INSTRUCTIONS:
a - Answer these questions about the passage on snow, hail, and rain, one per line:
(i) For what two occasions are the treasures of the hail reserved?
(ii) Which wind is said to be scattered over the earth?
(iii) What two descriptions are given of the place where it rains?
b - Transcribe the stretch of the passage on snow, hail, and rain from "22 Hast thou" through "to spring forth?", matching it word for word.
c - List every verse number that appears in the passage on snow, hail, and rain.

::: DOCUMENT SEGMENT

22 Hast thou reached the treasures of the snow,
And didst thou see the treasures of the hail,
23 Which I have reserved for a time of trouble,
For the day of battle and war?
24 Which is the way where the light is divided,
Where the east wind is scattered over the earth?
25 Who divideth a course for the rain-flood
And the way of the lightning of thunder,
26 That it raineth on the land where no one dwelleth,
On the tenantless steppe,
27 To satisfy the desolate and the waste,
And to cause the tender shoot of the grass to spring forth?

::::::
::: DATA

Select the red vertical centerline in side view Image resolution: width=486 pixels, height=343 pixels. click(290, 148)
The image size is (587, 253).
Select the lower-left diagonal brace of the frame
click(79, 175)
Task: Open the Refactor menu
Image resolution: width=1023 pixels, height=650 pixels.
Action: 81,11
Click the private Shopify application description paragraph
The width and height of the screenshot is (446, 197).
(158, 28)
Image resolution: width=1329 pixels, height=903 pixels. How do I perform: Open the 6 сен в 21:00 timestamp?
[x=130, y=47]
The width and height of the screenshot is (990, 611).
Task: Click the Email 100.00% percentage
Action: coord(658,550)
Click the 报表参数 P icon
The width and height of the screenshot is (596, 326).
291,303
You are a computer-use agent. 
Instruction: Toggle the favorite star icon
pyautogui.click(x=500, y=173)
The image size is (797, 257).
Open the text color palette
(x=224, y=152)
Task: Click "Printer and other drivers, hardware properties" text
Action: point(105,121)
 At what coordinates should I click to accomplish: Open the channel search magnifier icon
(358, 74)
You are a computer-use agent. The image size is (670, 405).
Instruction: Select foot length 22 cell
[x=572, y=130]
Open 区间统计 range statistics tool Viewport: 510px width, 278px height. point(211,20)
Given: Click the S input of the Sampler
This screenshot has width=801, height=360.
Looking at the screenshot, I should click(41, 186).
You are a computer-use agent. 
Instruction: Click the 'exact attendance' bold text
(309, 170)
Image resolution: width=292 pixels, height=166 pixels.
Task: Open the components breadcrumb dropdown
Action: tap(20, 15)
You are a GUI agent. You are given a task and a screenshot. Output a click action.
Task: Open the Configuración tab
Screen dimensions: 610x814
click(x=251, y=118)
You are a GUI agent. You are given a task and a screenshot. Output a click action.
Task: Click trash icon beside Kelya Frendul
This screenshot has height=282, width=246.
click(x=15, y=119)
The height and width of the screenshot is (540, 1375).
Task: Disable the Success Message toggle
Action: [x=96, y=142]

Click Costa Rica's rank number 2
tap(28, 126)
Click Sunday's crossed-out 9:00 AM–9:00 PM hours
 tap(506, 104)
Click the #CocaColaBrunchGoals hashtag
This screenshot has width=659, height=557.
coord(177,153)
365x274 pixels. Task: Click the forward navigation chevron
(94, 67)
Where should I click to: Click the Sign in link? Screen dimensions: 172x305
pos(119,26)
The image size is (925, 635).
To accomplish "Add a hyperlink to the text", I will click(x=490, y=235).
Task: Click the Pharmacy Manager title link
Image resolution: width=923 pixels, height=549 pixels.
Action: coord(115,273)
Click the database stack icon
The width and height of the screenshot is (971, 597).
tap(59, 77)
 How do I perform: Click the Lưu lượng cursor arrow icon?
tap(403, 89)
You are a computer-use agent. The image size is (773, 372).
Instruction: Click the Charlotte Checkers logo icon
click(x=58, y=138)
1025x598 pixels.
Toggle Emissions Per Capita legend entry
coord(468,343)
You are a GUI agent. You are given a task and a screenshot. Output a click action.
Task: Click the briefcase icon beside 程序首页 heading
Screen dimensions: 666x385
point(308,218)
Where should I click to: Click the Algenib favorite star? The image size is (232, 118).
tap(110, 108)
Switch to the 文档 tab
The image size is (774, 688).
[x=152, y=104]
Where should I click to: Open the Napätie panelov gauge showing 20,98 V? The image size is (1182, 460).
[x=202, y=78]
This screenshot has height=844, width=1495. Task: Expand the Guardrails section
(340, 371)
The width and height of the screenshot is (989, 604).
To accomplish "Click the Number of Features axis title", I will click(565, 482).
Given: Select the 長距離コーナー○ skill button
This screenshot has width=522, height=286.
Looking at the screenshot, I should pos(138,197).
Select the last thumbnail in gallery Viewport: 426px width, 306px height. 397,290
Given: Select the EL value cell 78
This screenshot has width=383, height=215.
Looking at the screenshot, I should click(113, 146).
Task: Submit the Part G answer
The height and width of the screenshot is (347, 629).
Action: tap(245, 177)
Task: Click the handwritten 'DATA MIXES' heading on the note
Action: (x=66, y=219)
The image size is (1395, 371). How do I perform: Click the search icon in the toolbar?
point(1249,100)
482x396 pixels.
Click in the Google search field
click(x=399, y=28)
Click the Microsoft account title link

::::::

CORRECT ANSWERS:
a -
(i) A time of trouble, and the day of battle and war.
(ii) The east wind.
(iii) The land where no one dwelleth, and the tenantless steppe.

b -
22 Hast thou reached the treasures of the snow,
And didst thou see the treasures of the hail,
23 Which I have reserved for a time of trouble,
For the day of battle and war?
24 Which is the way where the light is divided,
Where the east wind is scattered over the earth?
25 Who divideth a course for the rain-flood
And the way of the lightning of thunder,
26 That it raineth on the land where no one dwelleth,
On the tenantless steppe,
27 To satisfy the desolate and the waste,
And to cause the tender shoot of the grass to spring forth?

c - 22, 23, 24, 25, 26, 27